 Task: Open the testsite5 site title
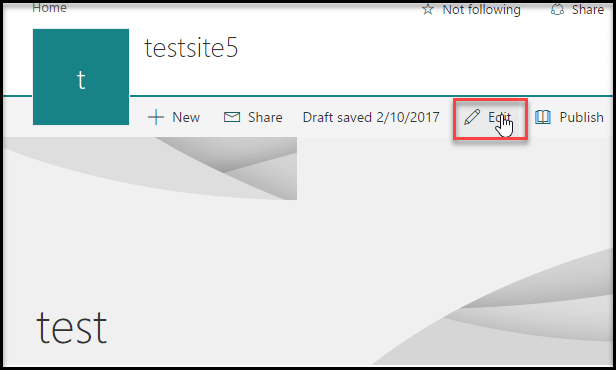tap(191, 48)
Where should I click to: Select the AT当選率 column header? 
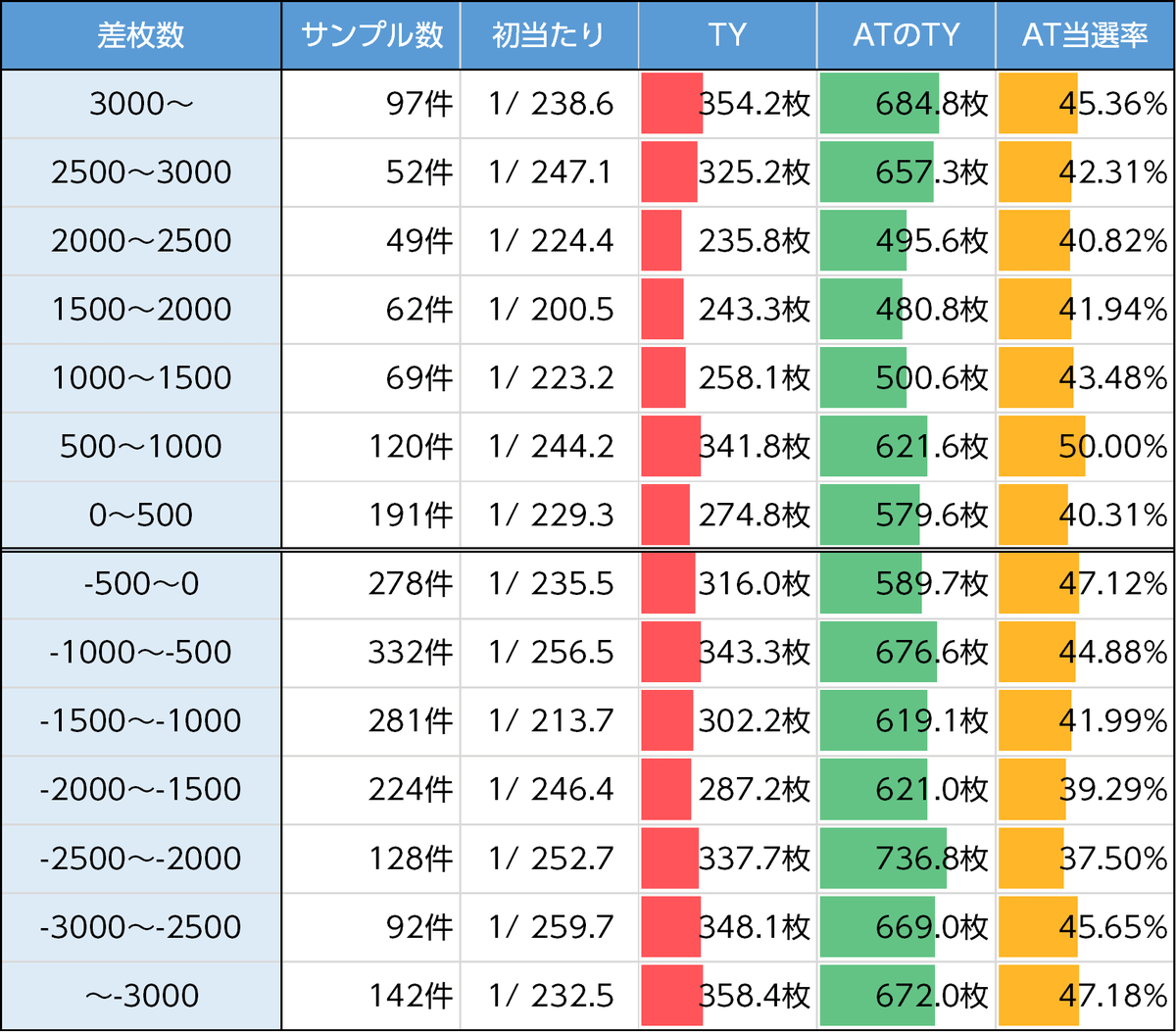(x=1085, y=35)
...
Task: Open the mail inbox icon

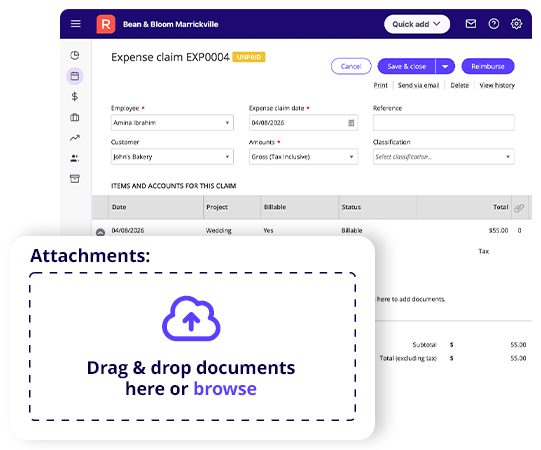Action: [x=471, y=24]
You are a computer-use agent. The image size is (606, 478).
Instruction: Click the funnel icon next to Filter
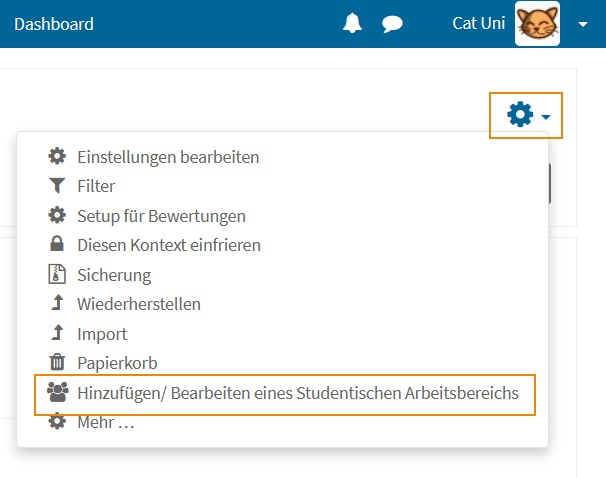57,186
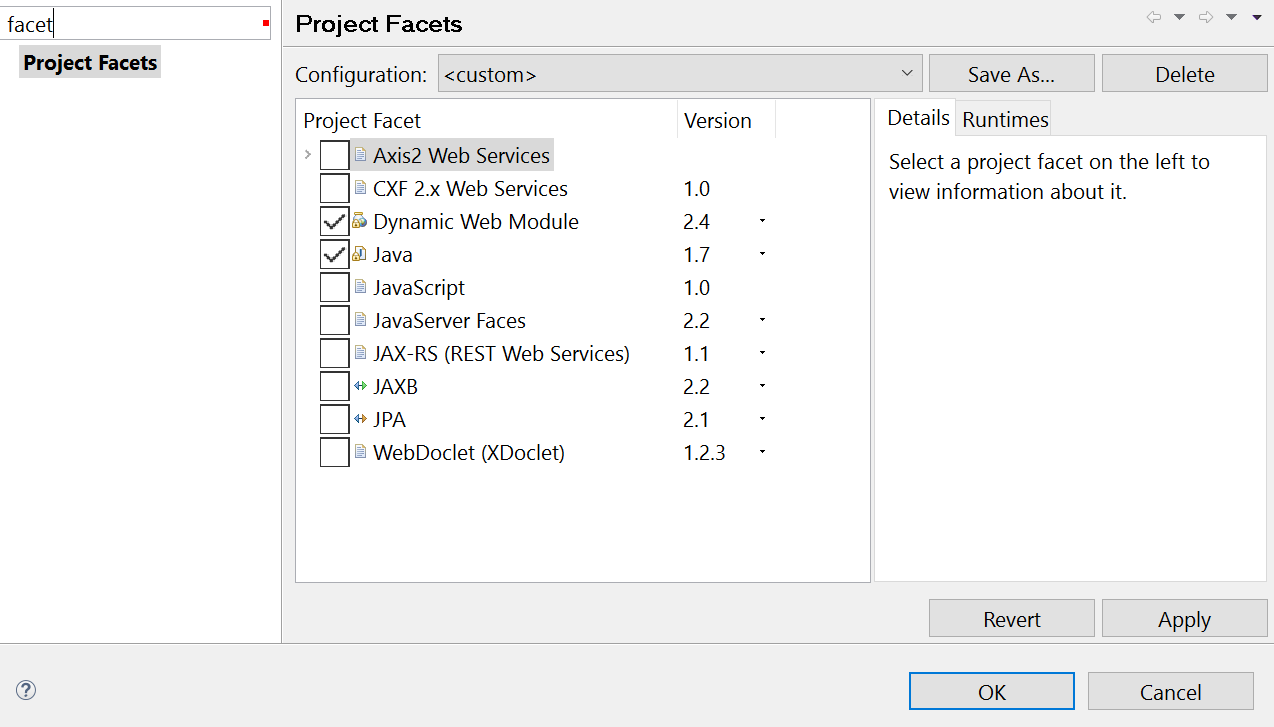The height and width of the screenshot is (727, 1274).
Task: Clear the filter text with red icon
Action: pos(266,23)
...
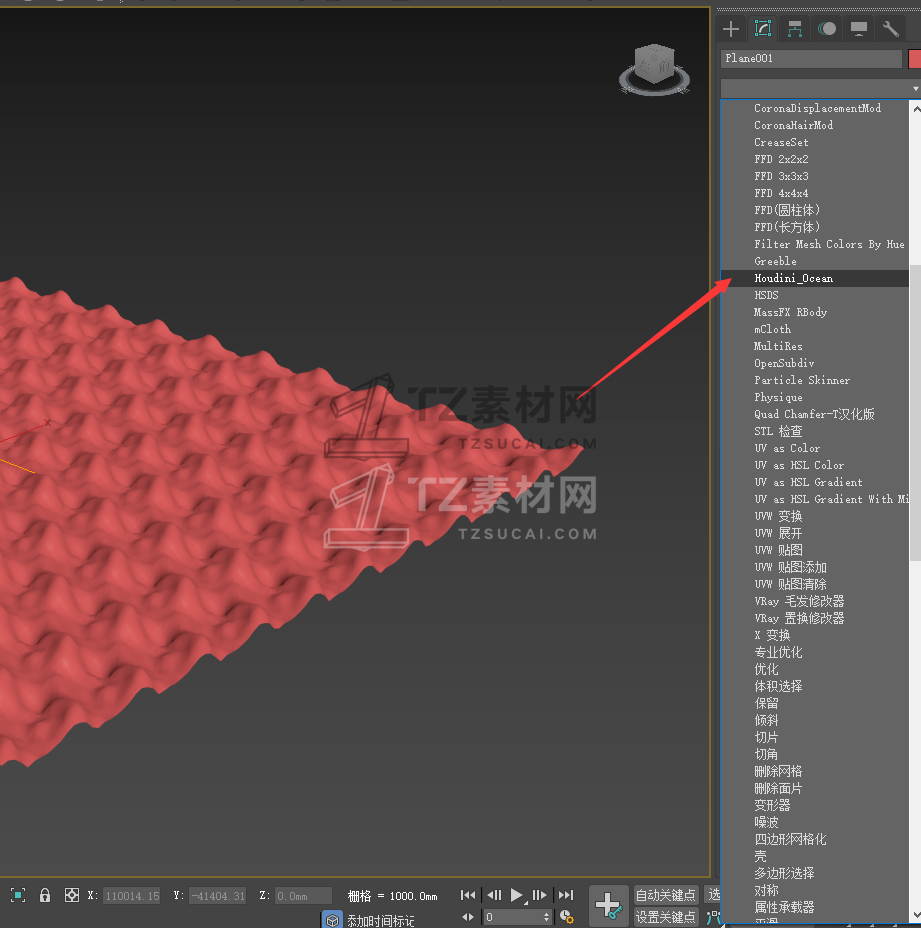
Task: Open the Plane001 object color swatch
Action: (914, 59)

### Exercise description
Print, exactly, each line above from the one with "Task: Open the mail inbox icon" to the one with "You are a computer-use", end lines included. Leave pictures out of it.

### Response for this exercise
Task: Open the mail inbox icon

Action: [x=471, y=24]
You are a computer-use agent. The image size is (606, 478).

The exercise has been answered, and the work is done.